Though total knee replacement is a very successful procedure there is a small risk of infection of about 0.5 to 1%. Infection can be classified depending on the chronology of occurrence as, Acute – within 6 weeks Sub acute- 6 weeks to 3 months Chronic- more than 3 months. Acute infection is confirmed by clinical findings, aspiration and culture of the joint fluid. Acute infection can be treated with intravenous antibiotics and joint lavage with exchange of insert and retention of the prosthesis. One or two attempts at retention of prosthesis may be successful. Intermittent short course suppressive antibiotic therapy is also helpful in preventing recurrence.
Sub-acute or chronic infection or failure to salvage in acute infection can be treated by two staged revision of the prosthesis.
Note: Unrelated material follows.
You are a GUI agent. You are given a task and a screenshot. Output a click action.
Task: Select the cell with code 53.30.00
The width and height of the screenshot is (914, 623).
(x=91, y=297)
Initial debridement after discontinuation of all antibiotics for a few weeks with multiple intra operative cultures, fixation of antibiotic laden articulating spacer, short course of appropriate antibiotic intravenously followed by oral antibiotics for 8 to 12 weeks followed by second stage revision at present one of the successful protocols.
Joint replacement aims to restore painless motion to a joint and function to the muscles, ligaments, and other soft tissues that control the joint. Either a part or the total damaged bone is removed and replaced with artificial components made out of metal and polyethylene and the bones of the joint are "realigned" so that the weight that passes through the joint is normally distributed. Hip and knee the major weight bearing joints are the most commonly affected joints and are commonly replaced. Ankles, shoulders, elbows, wrists and fingers can also be replaced.
Joint replacement relieves pain, restores function and the newer type of joints allows unrestricted activities.
Previously it was recommended for patients more than 60 years but now it is being more and more recommended for younger patients.